Mark Hasegawa-Johnson wants to give everyone a voice.
A professor of electrical and computer engineering at the University of Illinois Urbana-Champaign and a researcher at the Beckman Institute for Advanced Science and Technology since 1999, Hasegawa-Johnson has devoted his career to creating new speech technologies and ensuring their accessibility for everyone. His research focuses on automatic speech recognition, and he is the lead researcher of the Speech Accessibility Project, a multi-year initiative that aims to improve voice-recognition technology by collecting audio samples from volunteers with a variety of speech-impacted disabilities.
In recognition of his expertise and contributions to knowledge-constrained signal generation, Hasegawa-Johnson has been named a fellow by the International Speech Communication Association.
In this Q&A, Hasegawa-Johnson discusses the need for accessibility and inclusion in speech technology research, special challenges he’s worked to address, and how he first became involved with speech communication.
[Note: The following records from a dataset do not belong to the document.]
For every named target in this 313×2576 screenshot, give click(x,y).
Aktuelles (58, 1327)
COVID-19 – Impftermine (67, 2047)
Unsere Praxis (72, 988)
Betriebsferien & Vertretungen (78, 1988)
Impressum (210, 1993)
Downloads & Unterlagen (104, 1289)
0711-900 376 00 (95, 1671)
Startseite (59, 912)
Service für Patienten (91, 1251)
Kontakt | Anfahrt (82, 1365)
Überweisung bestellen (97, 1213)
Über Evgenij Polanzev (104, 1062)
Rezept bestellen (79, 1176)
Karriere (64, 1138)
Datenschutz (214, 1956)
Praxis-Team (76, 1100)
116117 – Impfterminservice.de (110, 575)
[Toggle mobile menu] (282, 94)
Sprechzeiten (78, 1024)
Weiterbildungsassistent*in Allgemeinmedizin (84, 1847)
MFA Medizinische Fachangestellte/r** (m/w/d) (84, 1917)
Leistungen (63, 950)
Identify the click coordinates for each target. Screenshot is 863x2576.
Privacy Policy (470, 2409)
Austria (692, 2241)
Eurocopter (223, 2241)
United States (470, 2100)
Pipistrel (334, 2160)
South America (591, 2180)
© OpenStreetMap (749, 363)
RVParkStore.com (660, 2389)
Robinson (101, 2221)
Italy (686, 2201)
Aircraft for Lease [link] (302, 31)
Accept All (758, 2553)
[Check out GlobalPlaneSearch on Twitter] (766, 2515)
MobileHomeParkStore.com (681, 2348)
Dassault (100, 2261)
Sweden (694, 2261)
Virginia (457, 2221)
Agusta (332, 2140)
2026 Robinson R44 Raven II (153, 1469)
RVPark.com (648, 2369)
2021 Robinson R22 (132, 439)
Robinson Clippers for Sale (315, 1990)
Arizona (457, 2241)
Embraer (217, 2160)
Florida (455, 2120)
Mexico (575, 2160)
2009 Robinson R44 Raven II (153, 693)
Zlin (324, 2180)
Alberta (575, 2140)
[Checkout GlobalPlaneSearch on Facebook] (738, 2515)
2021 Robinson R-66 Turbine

He can be reached at jhasegaw@illinois.edu.
You’ve been researching speech technology for more than 30 years. What first interested you in the field?
The earliest influence that steered me in this direction was my high school English teacher who was a published poet and encouraged our interest in poetry. I started writing in his class and continued writing poetry on and off, even taking classes in college. That got me interested in the interaction between sound and meaning in words. There are so many things you can do with sounds. You can choose to use sounds to support the meaning of your words, or to fight against the meaning. That’s what piqued my interest in the study of speech.
How do you identify challenges that might benefit from advances in speech communication technology?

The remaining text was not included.